A trama é ambientada no ano de 1966 e coloca Sabrina, aos 16 anos de idade, descobrindo a vida de uma adolescente normal - algo que até então nunca tinha experimentado. Isso envolve ir para o colégio, fazer amigos e se apaixonar. O que complica é sua criação, sendo filha de mãe humana com um pai bruxo, do alto escalão da Igreja da Noite. Assim, ela é forçada a escolher entre tornar-se uma bruxa ou viver sem magia.
The Chilling Adventures of Sabrina/Archie Horror/ComiXology/Reprodução
A saga se afunda no simbolismo profano de pentagramas e rituais bizarros, puxando muito do ocultismo real.

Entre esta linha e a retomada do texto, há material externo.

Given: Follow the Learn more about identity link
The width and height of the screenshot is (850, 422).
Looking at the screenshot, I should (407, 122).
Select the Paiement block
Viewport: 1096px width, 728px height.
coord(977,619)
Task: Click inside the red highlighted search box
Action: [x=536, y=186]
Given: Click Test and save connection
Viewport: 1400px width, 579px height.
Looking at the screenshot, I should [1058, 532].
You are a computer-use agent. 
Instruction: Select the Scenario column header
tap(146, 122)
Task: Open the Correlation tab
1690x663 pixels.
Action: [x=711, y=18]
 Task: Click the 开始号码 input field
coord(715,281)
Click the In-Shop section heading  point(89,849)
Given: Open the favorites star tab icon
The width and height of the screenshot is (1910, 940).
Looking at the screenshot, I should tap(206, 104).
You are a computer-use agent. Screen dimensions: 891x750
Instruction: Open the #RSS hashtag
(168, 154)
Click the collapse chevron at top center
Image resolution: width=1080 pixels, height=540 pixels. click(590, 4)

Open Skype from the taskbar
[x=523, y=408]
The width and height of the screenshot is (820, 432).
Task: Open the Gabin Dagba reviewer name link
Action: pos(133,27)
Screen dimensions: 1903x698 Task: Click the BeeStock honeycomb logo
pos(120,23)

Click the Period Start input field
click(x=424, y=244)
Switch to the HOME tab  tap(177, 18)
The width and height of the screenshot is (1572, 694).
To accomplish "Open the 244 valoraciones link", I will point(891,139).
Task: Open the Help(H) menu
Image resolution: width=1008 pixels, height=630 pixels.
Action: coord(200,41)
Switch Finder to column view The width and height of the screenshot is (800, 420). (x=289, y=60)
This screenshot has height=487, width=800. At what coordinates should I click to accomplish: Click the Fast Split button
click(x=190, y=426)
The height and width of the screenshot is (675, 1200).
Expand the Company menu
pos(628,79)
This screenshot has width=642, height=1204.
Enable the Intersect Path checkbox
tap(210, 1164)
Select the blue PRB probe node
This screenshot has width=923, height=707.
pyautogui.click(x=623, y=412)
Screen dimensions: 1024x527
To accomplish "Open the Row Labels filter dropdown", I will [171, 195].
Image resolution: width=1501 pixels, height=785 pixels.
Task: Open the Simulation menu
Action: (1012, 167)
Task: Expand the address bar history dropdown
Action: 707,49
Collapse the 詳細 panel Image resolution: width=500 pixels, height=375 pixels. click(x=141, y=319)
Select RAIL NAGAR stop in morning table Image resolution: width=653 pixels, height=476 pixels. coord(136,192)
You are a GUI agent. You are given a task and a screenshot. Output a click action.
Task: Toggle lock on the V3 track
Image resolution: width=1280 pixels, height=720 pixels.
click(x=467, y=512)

O período não é mera coincidência: 1966 foi o ano em que Anton LaVey inaugurou a Igreja Satânica (Church of Satan) nos Estados Unidos, dando início ao processo de escrever a base de sua religião alternativa no que viria a ser chamada de Bíblia Satânica, publicada no fim da década. O movimento ganhou espaço na mídia da época, com diversos rumores e escândalos envolvendo de rituais, sequestro de crianças e abuso sexual. Isso, combinado com os assassinatos do culto liderado por Charles Manson em 1969 e mais uma série de tragédias ligadas ao ocultismo, despertou uma histeria coletiva nos EUA chamada de "Satanic Panic", muito forte em 1980 e 1990.
Nas páginas de Sabrina, o culto de LaVey é representado através da Church of Night - liderada por Edward Spellman, pai da protagonista. O grupo serve diretamente à Satã e pratica rituais em seu nome, escondidos do restante da humanidade. O conflito central de Sabrina vêm daí: ainda que sonhe em ser uma garota normal, sua família está fortemente ligadas às Trevas graças à Hilda e Zelda, tias com quem vive em um cemitério. Devotas ao culto, a dupla até tenta conceder liberdade à garota, porém a fé e a prática da magia negra interferem no cotidiano mundano de Sabrina.
Essa dualidade cria um contraste muito divertido entre o tom leve do cotidiano com o teor pesado da ambientação - algo que parece que a Netflix colocará em primeiro plano. Eventualmente, a trama toma um rumo mais sombrio com a chegada da vilã Madame Satã - mas o desenrolar dos eventos, combinado com bom desenvolvimento dos personagens, torna a narrativa interessante e frequentemente brutal.
O visual também dá força ao texto, deixando os traços fofos e arredondados de Archie de lado por algo saído diretamente dos anos 40. Isso dá um ar retrô que combina com o período e tom da história, lidando bem com a sensualidade típica de contos de bruxaria e também com as pontuais e afiadas cenas de violência gráfica.
Nos Estados Unidos, The Chilling Adventures of Sabrina continua sendo publicada em um ritmo estranho - ainda mais com a editora se ocupando com muitas outras séries derivadas da Archie Horror, como uma onde Jughead é um lobisomem e Veronica é uma vampira (com um confronto entre os dois já anunciado). Enquanto a publicação não é normalizada - ou chega ao Brasil - o jeito é torcer para que a adaptação da Netflix entregue a mesma mistura de terror com drama adolescente que torna a HQ tão marcante.